According to the Press Herald, Dobui and Sheahan closed the restaurant to indoor dining during the pandemic and when they were making plans to reopen they wanted to make sure the employees had a say. Calling themselves “CTB Rockers United,” the staff began working on improving working conditions, creating a more consistent work schedule and implementing a tip pooling system for all hourly workers that raised their wages between 15 and 20 percent.

Kircher said that they have been involved in an informal grassroots group of local restaurant employees called "Portland Restaurant Workers Coalition," which met several times last summer and fall and held organizing trainings. The trainings included an introduction to unions, knowing your rights at work, strike solidarity and industry-wide mutual aid.

Kircher said that they were inspired by other food service workers organizing at Chipotle, Starbucks and Little Dog in Brunswick and wanted to inspire other restaurant workers to build on that momentum. Members of Little Dog Workers United, Chipotle United and Starbucks Workers United all applauded CTB Rockers United’s announcement of Twitter and Instagram.
 

Kircher acknowledged that there is a common anti-worker sentiment that food service workers are somehow "unskilled," that they "don’t deserve to ask for more" and that they should "just be grateful to have a job." However, food service workers are increasingly realizing the value of their labor and they're expectations are being raised about what is possible.

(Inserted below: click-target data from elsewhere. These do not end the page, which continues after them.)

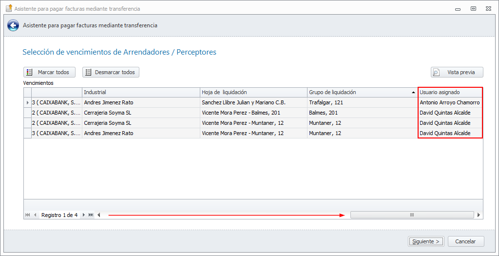Click the horizontal scrollbar left arrow
The width and height of the screenshot is (499, 256).
[99, 215]
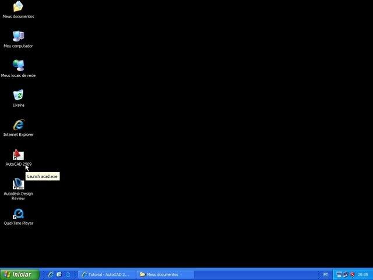Open the PT language bar indicator
The image size is (373, 280).
(x=325, y=274)
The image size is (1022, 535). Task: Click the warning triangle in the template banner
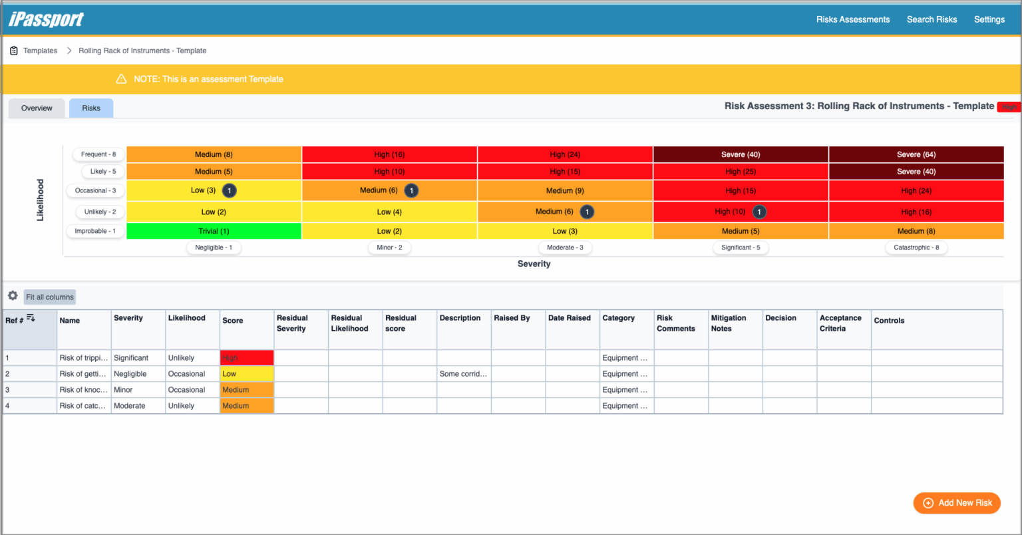121,79
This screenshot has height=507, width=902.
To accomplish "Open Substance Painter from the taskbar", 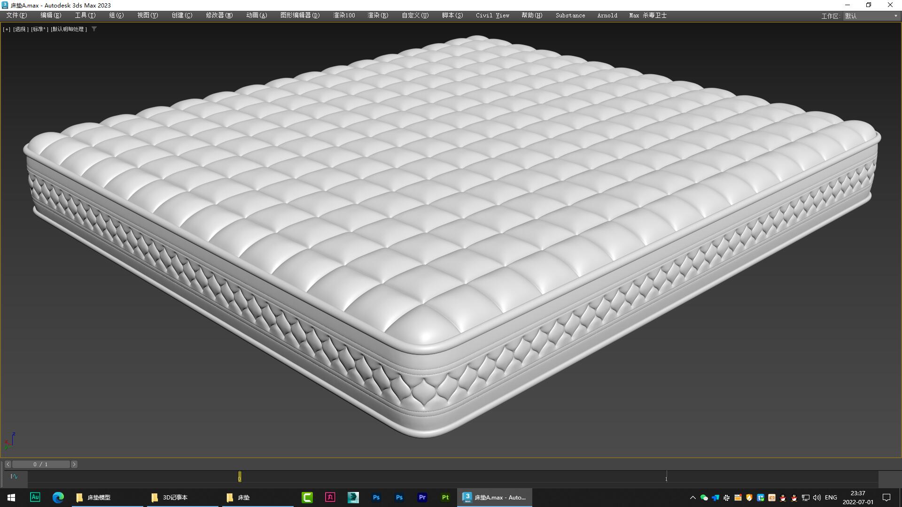I will (445, 497).
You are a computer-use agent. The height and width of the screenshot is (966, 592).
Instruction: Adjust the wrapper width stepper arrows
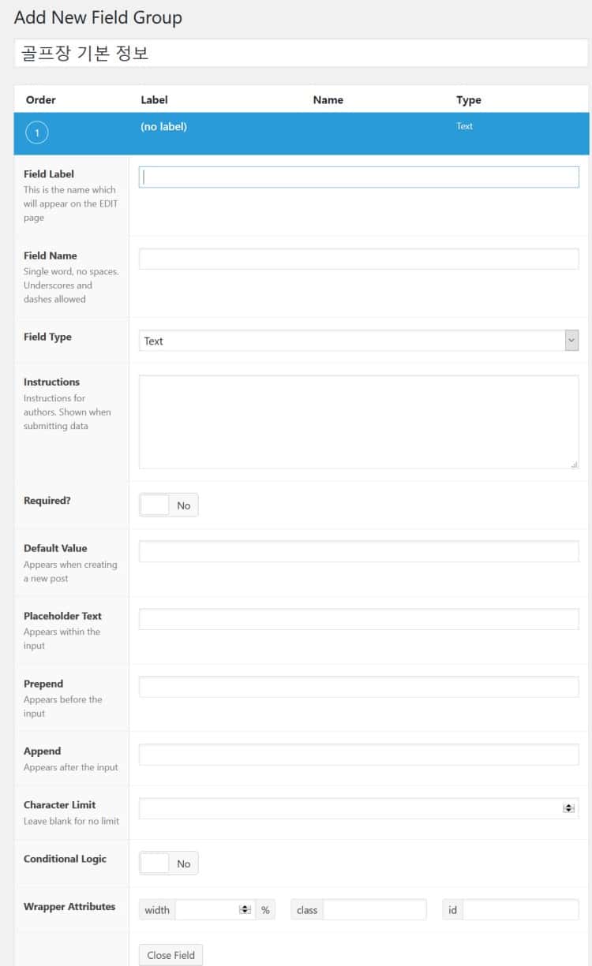(x=245, y=910)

"There are so many injustices we experience both in the workplace and in life in general. I think there has been a recent shift in consciousness  that the way to fight injustice is to build power together and the way to do that is with people we work with," they said. "This is a city that runs off of tourism and restaurants. We are the skilled labor that makes this city run and we need to protect our jobs, our safety and power as workers."